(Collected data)

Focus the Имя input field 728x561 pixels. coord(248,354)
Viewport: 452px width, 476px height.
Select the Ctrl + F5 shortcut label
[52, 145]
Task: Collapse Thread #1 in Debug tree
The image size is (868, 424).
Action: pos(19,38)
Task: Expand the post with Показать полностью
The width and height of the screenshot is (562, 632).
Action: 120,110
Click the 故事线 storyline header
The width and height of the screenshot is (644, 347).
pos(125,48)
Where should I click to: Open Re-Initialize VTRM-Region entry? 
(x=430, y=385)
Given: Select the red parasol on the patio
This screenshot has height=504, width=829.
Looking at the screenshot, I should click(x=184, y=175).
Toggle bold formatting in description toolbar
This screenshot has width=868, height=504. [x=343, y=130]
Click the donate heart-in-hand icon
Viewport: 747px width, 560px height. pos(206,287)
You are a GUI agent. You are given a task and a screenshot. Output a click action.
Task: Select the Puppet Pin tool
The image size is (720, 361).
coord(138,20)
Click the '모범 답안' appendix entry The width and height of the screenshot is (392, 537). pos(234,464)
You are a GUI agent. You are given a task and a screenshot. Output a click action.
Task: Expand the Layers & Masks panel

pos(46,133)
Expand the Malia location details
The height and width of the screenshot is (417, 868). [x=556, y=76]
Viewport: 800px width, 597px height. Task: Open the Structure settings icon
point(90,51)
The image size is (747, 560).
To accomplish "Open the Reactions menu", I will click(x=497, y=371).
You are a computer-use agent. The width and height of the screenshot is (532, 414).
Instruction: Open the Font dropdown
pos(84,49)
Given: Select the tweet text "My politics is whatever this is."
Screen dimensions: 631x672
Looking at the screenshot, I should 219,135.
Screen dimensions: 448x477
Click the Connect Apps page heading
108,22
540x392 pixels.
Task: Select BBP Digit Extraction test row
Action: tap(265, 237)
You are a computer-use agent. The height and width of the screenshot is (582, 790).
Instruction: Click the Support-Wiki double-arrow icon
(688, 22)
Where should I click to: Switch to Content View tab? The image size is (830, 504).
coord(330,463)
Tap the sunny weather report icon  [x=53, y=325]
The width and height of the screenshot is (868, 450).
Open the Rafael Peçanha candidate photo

What you should do
Write out exactly the lines above from the line with "The image size is (747, 560)." through the line with "Given: Select the tweet", both of them included, and leave out all other lines.

Exercise solution
The image size is (747, 560).
To accomplish "Open the Reactions menu", I will click(x=497, y=371).
You are a computer-use agent. The width and height of the screenshot is (532, 414).
Instruction: Open the Font dropdown
pos(84,49)
Given: Select the tweet text "My politics is whatever this is."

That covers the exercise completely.